Harry and Meghan's decision to welcome their first child privately is more in keeping with royal tradition than you might think.

To the dismay of royal watchers around the world, the Duke and Duchess of Sussex revealed on Thursday that they plan to welcome their first child—who happens to be due any day now—privately.

"Their Royal Highnesses have taken a personal decision to keep the plans around the arrival of their baby private," a statement from Buckingham Palace said. "The Duke and Duchess look forward to sharing the exciting news with everyone once they have had an opportunity to celebrate privately as a new family."

It's a route taken by countless expectant members of the royal family before her—Queen Elizabeth included. So, no, Meghan Markle is hardly breaking royal protocol.

Though both Princess Diana and Kate Middleton made headlines for announcing the arrivals of their children by posing for photos at the entrance to the Lindo Wing, it's hardly a royal tradition. As Good Housekeeping points out, there's actually a much longer history of royal mothers having private births than public ones.

Queen Elizabeth gave birth to all four of her children—Charles, Andrew, Edward, and Anne—at home. The Queen herself, and her sister Princess Margaret, were also born at home. Heck, Queen Victoria delivered all nine (!) of her children either in Buckingham Palace or Windsor Castle.

The first royal mama to give birth in a hospital was the Queen's daughter, Princess Anne, who had both of her children in the Lindo Wing. Princess Diana and Kate Middleton, who suffered from a complication known as hyperemesis gravidarum through all three of her pregnancies, followed suit.

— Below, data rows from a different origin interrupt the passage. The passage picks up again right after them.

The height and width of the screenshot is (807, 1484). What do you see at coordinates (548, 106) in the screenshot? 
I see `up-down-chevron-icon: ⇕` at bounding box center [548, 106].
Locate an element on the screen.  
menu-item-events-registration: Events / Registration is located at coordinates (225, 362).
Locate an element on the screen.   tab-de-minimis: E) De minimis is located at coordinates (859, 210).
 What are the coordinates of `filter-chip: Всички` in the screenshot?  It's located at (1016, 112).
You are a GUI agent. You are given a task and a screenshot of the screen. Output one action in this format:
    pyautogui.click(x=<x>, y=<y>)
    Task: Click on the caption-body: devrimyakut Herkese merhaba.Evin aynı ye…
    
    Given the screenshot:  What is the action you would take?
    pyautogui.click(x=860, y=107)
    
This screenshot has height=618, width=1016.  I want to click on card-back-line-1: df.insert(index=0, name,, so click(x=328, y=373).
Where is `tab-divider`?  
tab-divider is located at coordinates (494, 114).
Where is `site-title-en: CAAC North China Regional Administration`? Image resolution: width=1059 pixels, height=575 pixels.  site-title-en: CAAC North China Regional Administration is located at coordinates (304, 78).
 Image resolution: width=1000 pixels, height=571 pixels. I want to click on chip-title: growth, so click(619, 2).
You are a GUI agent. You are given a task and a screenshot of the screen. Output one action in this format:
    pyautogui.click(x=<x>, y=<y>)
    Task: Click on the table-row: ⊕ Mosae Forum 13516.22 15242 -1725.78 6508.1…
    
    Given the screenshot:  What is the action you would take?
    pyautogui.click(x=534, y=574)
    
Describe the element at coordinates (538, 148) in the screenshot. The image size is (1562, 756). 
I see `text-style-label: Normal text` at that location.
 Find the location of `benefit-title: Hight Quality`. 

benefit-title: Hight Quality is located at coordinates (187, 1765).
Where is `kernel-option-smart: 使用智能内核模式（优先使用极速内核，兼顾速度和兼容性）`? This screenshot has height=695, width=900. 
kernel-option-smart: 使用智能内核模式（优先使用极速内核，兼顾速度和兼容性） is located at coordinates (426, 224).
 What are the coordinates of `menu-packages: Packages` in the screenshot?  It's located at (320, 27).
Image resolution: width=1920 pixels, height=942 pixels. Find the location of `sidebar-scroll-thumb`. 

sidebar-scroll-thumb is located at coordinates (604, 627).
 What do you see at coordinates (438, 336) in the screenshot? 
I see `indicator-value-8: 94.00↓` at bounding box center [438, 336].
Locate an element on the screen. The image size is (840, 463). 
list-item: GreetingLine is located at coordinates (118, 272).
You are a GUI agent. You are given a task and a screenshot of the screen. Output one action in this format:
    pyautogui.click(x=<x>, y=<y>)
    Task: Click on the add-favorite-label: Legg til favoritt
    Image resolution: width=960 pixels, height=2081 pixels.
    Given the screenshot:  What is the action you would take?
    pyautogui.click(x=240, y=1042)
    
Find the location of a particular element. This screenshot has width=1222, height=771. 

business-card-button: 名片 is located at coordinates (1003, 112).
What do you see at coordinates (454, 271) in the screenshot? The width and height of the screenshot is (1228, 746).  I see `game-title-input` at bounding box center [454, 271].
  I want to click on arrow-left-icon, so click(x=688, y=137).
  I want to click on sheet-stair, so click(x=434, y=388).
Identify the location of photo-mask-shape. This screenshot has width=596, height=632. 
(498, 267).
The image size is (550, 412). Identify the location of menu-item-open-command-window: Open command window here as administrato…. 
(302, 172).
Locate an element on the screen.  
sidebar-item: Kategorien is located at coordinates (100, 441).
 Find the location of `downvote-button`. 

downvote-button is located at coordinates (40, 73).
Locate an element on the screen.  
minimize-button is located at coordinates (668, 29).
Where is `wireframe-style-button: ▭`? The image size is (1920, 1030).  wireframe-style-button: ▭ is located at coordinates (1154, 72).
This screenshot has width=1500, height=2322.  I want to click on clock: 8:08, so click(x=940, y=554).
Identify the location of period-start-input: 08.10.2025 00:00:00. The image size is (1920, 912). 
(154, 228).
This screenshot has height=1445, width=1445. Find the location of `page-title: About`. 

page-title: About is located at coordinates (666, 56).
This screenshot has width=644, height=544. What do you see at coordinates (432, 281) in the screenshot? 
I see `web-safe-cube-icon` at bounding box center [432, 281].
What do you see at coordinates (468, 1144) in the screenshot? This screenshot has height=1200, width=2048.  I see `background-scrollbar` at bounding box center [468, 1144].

Just like Harry's grandmother the Queen did decades ago, Meghan Markle is planning to deliver her first child in her home, Frogmore Cottage.

"It is understood they quickly ruled out the option of using the private Lindo Wing at St. Mary's Hospital," Rebecca English of the Daily Mail wrote. "It is thought Harry and Meghan decided against it because it felt too much like a 'goldfish bowl.' The duchess objected to the idea of standing on the steps of the maternity unit surrounded by the public and the media just hours after the birth, particularly when the child will not be in the direct line of succession."

Makes sense to us! We fully support the Duchess' decision to do what she's most comfortable with. Best wishes for a safe delivery.